> [WHAT TO PRODUCE] Every line in the records below between the one holding "Viewport: 270px width, 346px height." and the one holding "This screenshot has width=734, height=454.", inclusive, is to be set down exactly; all other lines are to be left out.
::: SUPPLIED DATA :::
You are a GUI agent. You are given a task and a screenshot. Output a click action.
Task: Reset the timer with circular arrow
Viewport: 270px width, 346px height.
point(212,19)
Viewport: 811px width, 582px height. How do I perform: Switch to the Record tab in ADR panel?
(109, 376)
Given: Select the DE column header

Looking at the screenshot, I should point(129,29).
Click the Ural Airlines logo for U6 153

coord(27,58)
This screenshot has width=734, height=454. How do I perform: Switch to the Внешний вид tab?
:::
::: SUPPLIED DATA :::
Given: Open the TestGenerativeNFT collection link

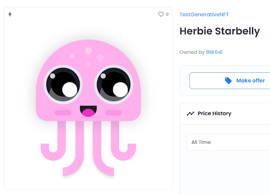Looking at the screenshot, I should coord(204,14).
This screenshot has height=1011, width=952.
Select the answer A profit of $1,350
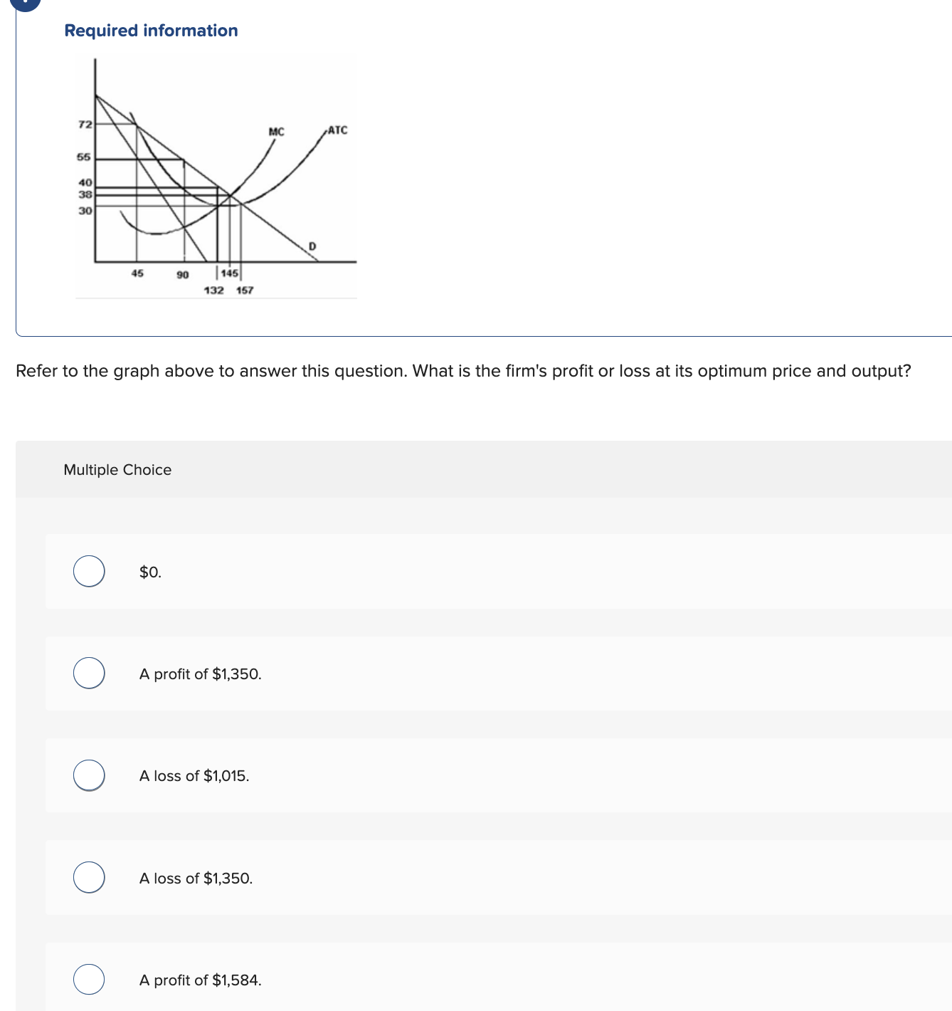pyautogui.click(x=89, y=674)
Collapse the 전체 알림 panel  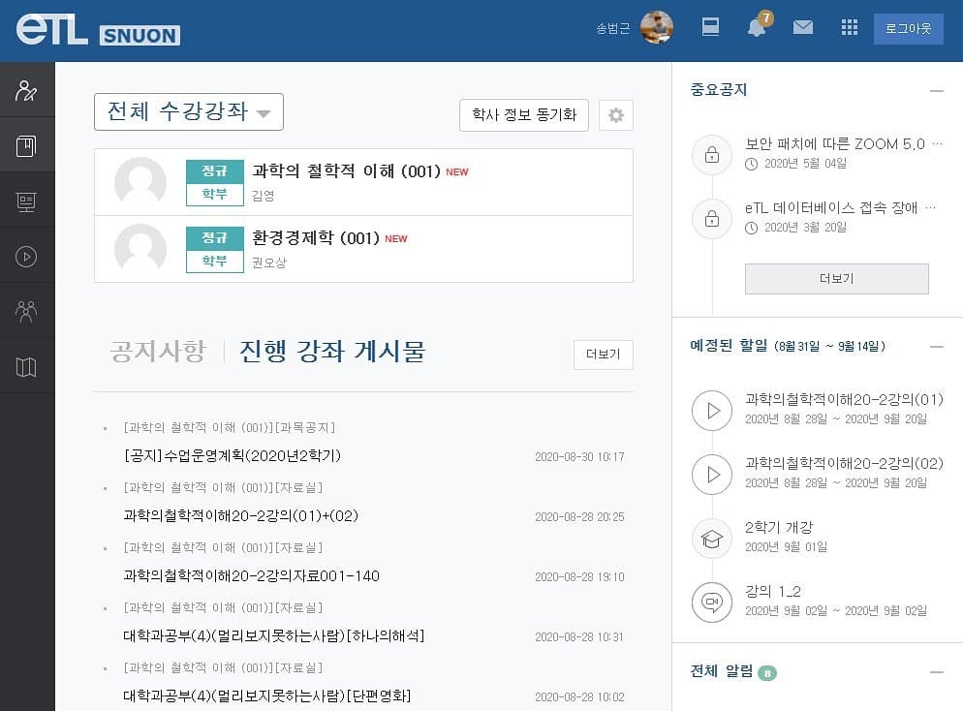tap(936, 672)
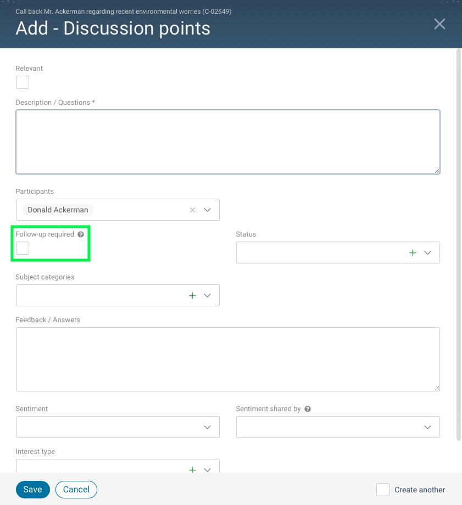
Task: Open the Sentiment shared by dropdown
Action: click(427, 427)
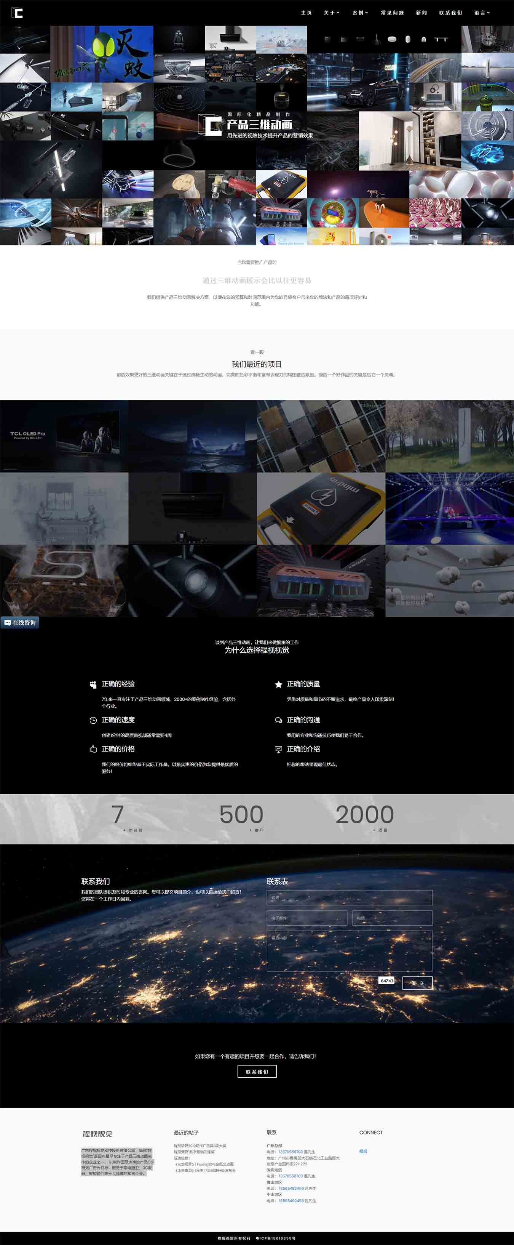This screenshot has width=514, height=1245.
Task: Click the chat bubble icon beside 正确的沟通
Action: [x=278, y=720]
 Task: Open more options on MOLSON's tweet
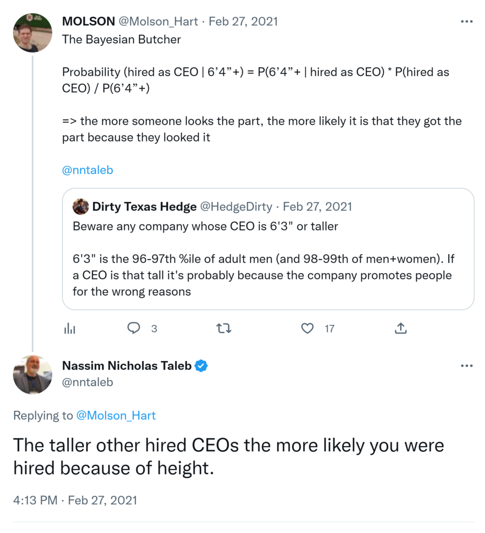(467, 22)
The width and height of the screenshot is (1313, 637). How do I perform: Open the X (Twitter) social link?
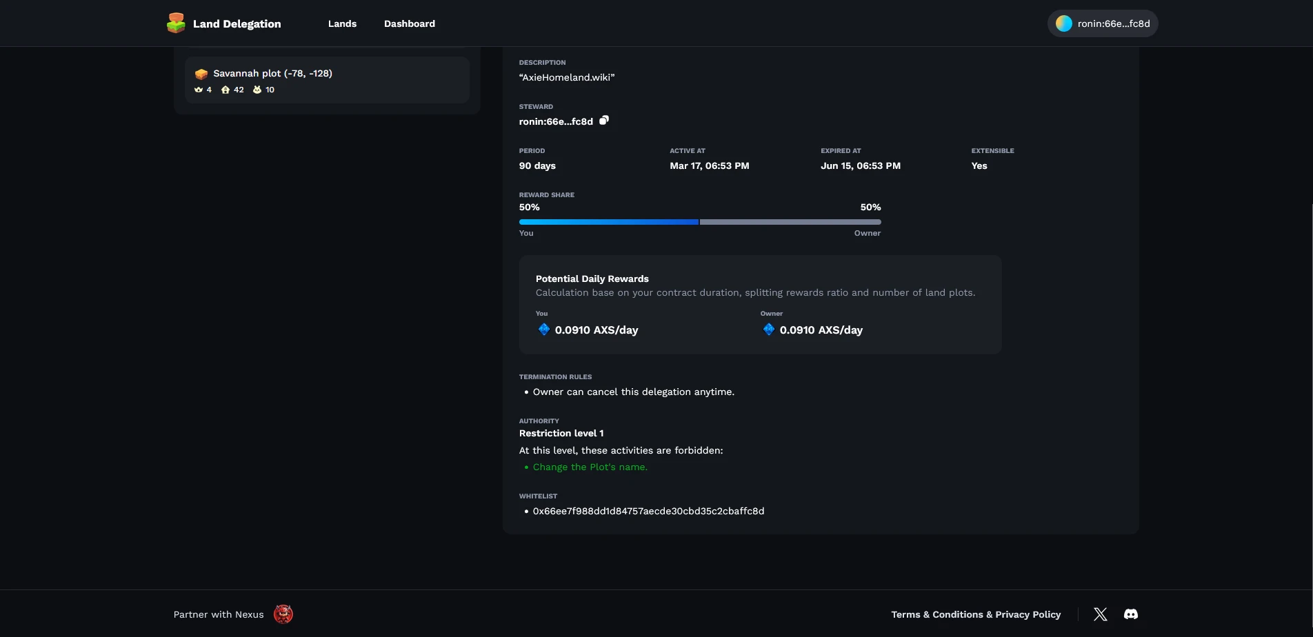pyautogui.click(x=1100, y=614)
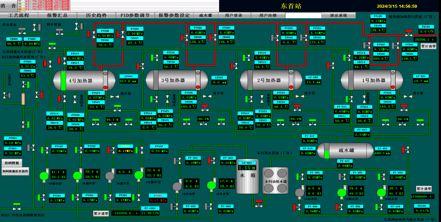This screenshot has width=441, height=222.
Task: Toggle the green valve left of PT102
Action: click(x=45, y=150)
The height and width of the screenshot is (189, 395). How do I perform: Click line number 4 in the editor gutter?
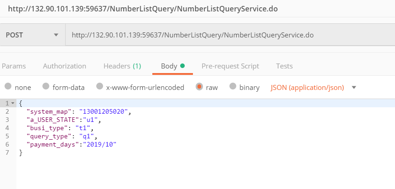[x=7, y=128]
:::
> [RESPONSE FOR THIS EXERCISE]
Viewport: 270px width, 346px height.
point(212,19)
Viewport: 811px width, 582px height. How do I perform: Switch to the Record tab in ADR panel?
(109, 376)
Given: Select the DE column header

Looking at the screenshot, I should point(129,29).
Click the Ural Airlines logo for U6 153

coord(27,58)
This screenshot has width=734, height=454. How do I perform: Switch to the Внешний вид tab?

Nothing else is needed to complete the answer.